While the BMS/Ono developmental program has a head start, they are not alone in pursuing opportunities in the HCC space. Merck also has a strong program for Keytruda® (pembrolizumab, Merck & Co.). An ongoing Phase III trial (Keynote-240, NCT02702401) is investigating Keytruda versus best supportive care in relapsed/refractory HCC. An ongoing randomized Phase II trial is pitting the PD-1 inhibitor durvalumab (AstraZeneca) monotherapy versus the CTLA4 inhibitor tremelimumab (AstraZeneca) monotherapy versus the durvalumab/tremelimumab combination in Nexavar-refractory patients (NCT02519348). Another agent in development is Pexa-Vec® (pexastimogene devacirepvec, SillaJen), an oncolytic virus that also delivers GM-CSF to tumor cells. Pexa-Vec is being paired with Nexavar versus Nexavar monotherapy as first-line therapy in Child-Pugh A advanced HCC in a Phase III trial (NCT02562755). Beyond immunotherapy approaches, other targeted therapy agents are in late-stage development in HCC: Stivarga has been filed for FDA approval in second-line HCC based on the positive RESOURCE trial results, and Phase III trials are ongoing for Cabometyx® (cabozantinib, Exelixis/Ipsen), Cyramza® (ramucirumab, Eli Lilly), and tivantinib (ArQule) in second-line, and Lenvima® (lenvatinib, Eisai) in first-line.
Thus, a host of agents are seeking entry into a space that promises to become increasingly crowded in the near future. It remains to be seen whether final results from the dose expansion cohort of CheckMate-040 might prompt an accelerated approval approach, or whether BMS will wait to file until CheckMate-459 data report. Nonetheless, the data that are unfolding continue to support a potential future scenario in which Opdivo emerges triumphant as a new leader in HCC management, potentially unseating Nexavar in the front-line and bringing a more effective and tolerable treatment to a very ill patient population greatly in need of some hope.

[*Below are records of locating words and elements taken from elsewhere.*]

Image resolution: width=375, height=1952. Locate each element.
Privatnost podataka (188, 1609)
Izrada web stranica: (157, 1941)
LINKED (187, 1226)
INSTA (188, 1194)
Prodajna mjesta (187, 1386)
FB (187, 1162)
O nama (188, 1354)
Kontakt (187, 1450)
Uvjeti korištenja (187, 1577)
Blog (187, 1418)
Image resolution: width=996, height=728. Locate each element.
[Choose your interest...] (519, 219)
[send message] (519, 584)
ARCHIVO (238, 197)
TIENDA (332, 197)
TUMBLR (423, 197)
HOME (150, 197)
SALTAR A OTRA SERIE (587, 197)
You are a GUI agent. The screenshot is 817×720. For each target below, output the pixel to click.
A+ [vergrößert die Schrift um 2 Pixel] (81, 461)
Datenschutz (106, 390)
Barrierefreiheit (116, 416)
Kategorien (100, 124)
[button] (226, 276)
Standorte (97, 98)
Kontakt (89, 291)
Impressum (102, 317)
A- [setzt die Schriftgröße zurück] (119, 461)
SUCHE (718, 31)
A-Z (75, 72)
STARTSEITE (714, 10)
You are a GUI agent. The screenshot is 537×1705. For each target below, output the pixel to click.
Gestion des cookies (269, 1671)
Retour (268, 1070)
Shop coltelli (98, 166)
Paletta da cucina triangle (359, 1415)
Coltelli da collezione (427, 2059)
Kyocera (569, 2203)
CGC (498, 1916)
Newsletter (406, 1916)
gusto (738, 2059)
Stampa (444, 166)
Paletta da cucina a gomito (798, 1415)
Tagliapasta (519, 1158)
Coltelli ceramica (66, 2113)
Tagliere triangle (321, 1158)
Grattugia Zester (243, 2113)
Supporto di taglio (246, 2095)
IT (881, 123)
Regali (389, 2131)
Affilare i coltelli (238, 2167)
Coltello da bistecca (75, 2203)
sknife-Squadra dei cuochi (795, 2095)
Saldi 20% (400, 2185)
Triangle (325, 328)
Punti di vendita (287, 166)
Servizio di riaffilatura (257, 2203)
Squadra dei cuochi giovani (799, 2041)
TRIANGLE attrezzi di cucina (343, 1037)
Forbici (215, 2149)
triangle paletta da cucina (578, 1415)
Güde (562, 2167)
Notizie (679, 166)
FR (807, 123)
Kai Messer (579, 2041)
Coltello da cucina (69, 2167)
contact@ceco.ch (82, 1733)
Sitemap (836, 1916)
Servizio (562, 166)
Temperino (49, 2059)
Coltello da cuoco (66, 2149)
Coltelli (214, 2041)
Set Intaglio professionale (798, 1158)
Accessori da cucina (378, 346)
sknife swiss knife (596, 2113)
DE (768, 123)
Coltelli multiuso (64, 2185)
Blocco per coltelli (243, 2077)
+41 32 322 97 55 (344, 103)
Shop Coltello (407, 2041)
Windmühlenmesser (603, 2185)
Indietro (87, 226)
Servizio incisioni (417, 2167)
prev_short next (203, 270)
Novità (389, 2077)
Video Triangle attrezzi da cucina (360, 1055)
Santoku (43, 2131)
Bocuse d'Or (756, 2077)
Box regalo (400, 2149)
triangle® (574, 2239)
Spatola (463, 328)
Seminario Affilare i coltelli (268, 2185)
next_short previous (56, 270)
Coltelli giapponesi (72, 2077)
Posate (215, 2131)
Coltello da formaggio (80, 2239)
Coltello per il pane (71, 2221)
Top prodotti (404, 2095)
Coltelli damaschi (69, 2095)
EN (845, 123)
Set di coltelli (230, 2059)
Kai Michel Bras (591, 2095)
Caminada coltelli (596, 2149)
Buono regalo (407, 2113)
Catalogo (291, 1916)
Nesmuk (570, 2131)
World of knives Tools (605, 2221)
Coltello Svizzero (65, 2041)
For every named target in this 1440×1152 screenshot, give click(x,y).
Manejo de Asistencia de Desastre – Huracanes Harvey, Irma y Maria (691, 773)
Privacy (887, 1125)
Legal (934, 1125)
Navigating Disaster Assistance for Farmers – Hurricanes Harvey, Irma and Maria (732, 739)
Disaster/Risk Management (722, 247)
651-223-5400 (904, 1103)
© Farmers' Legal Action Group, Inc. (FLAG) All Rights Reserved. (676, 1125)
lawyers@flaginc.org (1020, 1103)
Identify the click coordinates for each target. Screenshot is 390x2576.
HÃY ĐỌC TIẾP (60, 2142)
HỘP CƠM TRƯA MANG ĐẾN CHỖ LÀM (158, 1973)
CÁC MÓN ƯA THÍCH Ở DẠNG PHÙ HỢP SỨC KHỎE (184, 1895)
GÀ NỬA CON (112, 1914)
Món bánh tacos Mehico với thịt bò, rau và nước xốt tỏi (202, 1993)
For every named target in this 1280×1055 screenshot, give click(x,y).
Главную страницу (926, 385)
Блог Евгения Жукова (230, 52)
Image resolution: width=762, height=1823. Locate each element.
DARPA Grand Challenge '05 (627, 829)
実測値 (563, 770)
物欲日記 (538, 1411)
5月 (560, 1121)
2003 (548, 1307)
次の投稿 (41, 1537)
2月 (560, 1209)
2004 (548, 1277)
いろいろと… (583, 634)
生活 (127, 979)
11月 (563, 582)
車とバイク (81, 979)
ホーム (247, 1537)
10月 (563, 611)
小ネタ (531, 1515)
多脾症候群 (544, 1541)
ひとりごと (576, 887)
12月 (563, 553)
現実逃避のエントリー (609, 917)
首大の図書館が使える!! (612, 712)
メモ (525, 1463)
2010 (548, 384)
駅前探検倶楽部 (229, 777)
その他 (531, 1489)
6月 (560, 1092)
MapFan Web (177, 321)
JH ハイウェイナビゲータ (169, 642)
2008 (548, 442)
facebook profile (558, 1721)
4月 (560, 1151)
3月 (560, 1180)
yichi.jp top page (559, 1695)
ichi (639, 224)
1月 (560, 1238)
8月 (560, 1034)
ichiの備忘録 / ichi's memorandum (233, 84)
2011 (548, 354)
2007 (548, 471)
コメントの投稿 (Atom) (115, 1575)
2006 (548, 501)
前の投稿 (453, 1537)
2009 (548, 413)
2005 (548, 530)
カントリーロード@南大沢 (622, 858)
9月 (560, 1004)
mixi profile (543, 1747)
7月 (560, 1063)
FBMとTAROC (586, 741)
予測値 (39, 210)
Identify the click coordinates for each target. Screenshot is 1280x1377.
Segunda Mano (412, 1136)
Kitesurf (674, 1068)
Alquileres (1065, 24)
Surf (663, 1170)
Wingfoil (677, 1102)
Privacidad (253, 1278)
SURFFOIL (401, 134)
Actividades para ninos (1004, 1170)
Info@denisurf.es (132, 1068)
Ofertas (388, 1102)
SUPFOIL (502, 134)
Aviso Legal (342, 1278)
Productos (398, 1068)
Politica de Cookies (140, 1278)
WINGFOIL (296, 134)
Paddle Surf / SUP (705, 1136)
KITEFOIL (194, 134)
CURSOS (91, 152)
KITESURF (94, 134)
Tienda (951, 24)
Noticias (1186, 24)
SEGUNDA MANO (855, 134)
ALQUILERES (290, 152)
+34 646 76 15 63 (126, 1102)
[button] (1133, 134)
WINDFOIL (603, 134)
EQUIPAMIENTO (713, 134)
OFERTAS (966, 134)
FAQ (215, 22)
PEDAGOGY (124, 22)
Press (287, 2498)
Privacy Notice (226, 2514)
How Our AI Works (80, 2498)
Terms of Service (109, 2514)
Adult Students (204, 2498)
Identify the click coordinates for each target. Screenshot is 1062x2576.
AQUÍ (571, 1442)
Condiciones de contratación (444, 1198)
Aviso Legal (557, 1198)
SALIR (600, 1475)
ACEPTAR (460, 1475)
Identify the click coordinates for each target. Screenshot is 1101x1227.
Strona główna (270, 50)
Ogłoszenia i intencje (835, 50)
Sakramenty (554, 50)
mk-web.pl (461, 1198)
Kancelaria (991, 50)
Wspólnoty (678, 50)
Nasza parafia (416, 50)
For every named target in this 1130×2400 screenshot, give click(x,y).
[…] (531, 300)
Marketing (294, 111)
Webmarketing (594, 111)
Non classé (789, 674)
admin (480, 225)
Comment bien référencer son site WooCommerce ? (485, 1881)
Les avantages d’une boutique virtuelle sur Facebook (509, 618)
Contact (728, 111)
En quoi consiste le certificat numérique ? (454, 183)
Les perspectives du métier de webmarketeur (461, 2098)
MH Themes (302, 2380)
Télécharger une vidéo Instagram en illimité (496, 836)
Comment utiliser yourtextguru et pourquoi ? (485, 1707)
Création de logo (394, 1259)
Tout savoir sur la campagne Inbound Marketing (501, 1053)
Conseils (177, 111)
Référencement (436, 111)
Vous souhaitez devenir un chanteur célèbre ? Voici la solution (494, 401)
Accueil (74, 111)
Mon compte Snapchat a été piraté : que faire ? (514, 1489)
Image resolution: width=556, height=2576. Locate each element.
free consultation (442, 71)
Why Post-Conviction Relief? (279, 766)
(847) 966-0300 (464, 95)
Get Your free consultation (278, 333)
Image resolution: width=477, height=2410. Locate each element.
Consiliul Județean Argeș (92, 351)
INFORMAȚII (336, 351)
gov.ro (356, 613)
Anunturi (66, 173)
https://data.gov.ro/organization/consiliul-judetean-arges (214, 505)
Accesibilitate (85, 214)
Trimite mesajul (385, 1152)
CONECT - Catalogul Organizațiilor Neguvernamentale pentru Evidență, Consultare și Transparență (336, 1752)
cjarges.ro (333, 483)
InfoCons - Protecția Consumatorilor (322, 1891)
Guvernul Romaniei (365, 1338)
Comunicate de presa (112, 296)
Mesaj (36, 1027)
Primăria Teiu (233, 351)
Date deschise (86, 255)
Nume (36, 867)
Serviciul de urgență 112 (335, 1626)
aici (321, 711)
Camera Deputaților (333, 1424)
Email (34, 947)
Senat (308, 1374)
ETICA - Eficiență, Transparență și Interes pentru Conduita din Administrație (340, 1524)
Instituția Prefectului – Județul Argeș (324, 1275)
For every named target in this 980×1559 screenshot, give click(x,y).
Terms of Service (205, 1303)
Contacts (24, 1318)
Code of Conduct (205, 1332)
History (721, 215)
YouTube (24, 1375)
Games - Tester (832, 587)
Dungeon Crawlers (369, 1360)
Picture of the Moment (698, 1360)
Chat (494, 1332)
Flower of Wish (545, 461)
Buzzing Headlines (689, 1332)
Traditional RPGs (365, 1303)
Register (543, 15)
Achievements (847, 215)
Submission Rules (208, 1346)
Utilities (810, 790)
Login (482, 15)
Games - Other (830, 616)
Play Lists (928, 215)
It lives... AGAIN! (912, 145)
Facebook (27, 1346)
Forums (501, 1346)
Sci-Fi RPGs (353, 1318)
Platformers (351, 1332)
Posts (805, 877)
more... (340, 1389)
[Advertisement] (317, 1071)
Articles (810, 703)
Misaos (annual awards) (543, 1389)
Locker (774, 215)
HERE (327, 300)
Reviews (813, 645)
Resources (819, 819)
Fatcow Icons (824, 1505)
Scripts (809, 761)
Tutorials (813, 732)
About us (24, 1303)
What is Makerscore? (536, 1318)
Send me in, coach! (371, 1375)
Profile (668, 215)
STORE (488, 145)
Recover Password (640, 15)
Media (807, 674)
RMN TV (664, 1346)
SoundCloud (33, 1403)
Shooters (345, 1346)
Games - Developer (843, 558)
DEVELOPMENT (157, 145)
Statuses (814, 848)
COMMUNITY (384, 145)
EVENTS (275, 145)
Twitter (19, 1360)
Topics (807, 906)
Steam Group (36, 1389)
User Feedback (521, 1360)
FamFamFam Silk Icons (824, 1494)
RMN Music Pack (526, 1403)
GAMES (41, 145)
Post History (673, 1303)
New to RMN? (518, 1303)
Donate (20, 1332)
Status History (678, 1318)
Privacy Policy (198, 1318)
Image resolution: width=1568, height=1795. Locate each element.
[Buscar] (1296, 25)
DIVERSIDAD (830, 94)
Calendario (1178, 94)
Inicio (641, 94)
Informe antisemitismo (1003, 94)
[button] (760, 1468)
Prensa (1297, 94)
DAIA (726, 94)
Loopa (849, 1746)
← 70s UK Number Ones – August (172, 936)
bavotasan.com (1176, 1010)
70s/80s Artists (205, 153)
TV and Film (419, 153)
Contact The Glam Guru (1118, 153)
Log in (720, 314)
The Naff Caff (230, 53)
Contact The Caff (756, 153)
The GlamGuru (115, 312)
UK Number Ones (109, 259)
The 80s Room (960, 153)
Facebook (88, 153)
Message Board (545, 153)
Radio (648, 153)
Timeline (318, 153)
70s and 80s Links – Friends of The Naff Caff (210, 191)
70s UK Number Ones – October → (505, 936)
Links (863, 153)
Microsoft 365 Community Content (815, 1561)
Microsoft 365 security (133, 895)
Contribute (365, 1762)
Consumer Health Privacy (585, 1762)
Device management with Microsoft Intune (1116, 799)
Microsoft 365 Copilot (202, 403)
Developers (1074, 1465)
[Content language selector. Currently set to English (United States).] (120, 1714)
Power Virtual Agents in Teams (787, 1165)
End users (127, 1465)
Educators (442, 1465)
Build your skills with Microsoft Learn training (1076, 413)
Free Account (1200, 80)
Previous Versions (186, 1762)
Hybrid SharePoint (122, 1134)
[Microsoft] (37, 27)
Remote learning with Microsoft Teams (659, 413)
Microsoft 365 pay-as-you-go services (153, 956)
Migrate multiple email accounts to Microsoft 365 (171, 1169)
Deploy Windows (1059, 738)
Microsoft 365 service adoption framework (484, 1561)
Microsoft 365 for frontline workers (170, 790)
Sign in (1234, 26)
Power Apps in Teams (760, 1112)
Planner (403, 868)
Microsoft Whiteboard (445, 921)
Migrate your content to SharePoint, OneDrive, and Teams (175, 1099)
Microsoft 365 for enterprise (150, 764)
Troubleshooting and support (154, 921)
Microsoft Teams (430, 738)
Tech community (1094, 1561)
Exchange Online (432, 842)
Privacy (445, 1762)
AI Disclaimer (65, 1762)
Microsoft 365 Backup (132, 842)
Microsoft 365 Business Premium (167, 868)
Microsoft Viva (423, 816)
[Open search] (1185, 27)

- Bruix J, Merle P, Granito A, et al., “Efficacy, safety, and health related quality of life (HRQoL) of regorafenib in patients with hepatocellular carcinoma (HCC) progressing on sorafenib: Results of the international, double blind phase 3 RESORCE trial;” Abstract LBA28, ESMO, 2016.
- Llovet J, Ricci S, Mazzaferro V et al., “Sorafenib in advanced hepatocellular carcinoma;” N Engl J Med 359(4): 378-90, 2008.
- Kantar Health, CancerMPact® Patient Metrics, accessed January 20, 2016. Available at www.cancermpact.com.
- Melero I, Sangro B, Yau T, et al., “Safety and preliminary efficacy of nivolumab (nivo) in patients with advanced hepatocellular carcinoma: Interim analysis of the phase ½ CheckMate-040 study;” Abstract 615O ESMO, Oct 9, 2016.
- Melero I, Sangro B, Yau T, et al., “Nivolumab dose escalation and expansion in patients with advanced hepatocellular carcinoma (HCC): The CheckMate 040 study;” J Clin Oncol, 35: (suppl 4S; abstract 226), 2017.
- Javle M, “Hepatobiliary Cancer; HCC: Checkpoint Inhibition;” Discussant of Abstract 226; Proc Amer Soc Clin Oncol Gastrointest Canc Sym, 2017.